The Women’s Rights Movement began July 13, 1848. On that sweltering summer day in upstate New York, a young housewife and mother, Elizabeth Cady Stanton, was invited to tea with four women friends. When the course of their conversation turned to the situation of women, Stanton poured out her discontent with the limitations placed on her own situation under America’s new democracy. The American Revolution was fought just 70 years earlier to win the patriots’ freedom from tyranny, but women had not gained freedom even though they’d taken equally tremendous risks through those dangerous years. Surely the new republic would benefit from having its women play more active roles throughout society? Stanton’s friends agreed with her, passionately. This was definitely not the first small group of women to have such a conversation, but it was the first to plan and carry out a specific, large-scale program.
Within two days of their afternoon together, the group had picked a date for their convention, found a suitable location, and placed a small announcement in the Seneca County Courier for “A convention to discuss the social, civil, and religious condition and rights of women.” The gathering would take place at the Wesleyan Chapel in Seneca Falls July 19 and 20, 1848.
Today we are living the legacy of this afternoon conversation among women friends. The Women’s Rights Movement has brought about measurable changes.

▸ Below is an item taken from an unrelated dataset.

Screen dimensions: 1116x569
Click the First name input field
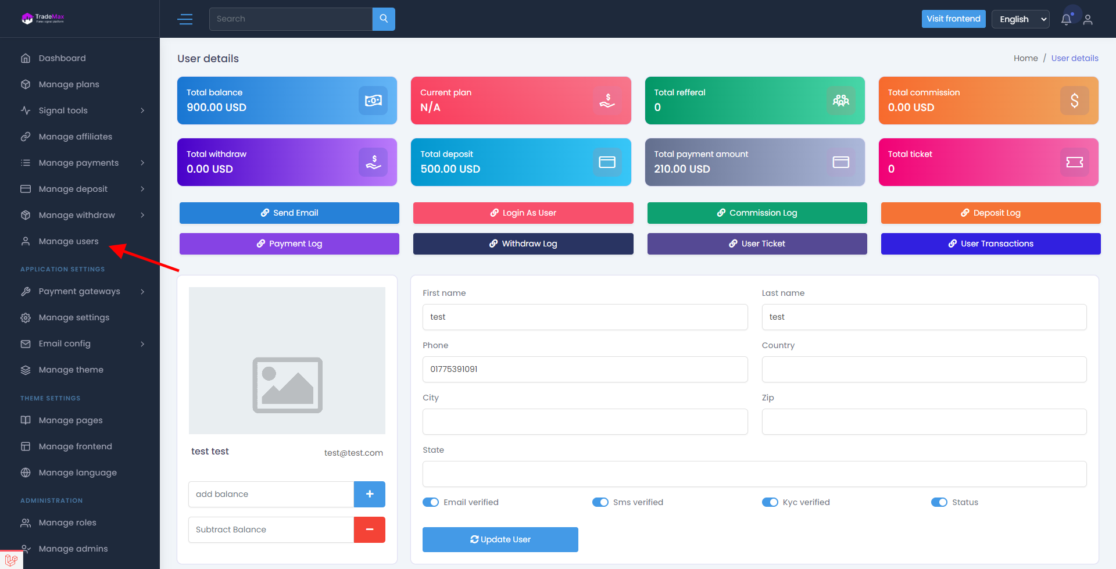click(585, 317)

In 1972, 26 percent of men and women said they would not vote for a woman for president. In 1996, that sentiment had plummeted to 5 percent for women and to 8 percent for men.

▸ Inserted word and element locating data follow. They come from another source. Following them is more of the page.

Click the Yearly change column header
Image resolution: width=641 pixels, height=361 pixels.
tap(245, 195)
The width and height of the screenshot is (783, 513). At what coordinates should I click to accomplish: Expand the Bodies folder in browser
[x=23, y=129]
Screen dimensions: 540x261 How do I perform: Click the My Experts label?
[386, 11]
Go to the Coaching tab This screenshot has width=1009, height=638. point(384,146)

In the world of work, large numbers of women have entered the professions, the trades, and businesses of every kind. We have opened the ranks of the clergy, the military and the newsroom. More than three million women now work in occupations considered “nontraditional” until very recently.
But perhaps the most dramatic impact of the women’s rights movement of the past few decades has been women’s financial liberation. Do you realize that just 25 years ago married women were not issued credit cards in their own name? That most women could not get a bank loan without a male co-signer? That women working full time earned 59 cents to every dollar earned by men?
Many people who have lived through the recent decades of this process have come to accept blithely what has transpired. And younger people, for the most part, can hardly believe life was ever otherwise. They take the changes completely in stride, as this is how life has always been. The staggering changes for women that have come about did not just happen spontaneously. Women themselves made these changes happen, very deliberately in the most democratic ways: through meetings, petition drives, lobbying, public speaking and nonviolent resistance. They have worked to create a better world, and they have succeeded hugely.
The 2005 Women’s History Month theme, “Women Change America,” honors and recognizes the role of American women in transforming culture, history and politics as leaders, writers, scientists, educators, politicians, artists, historians and informed citizens.
Throughout March we hope to highlight just a few stories of women “heroes” right here in the KMC.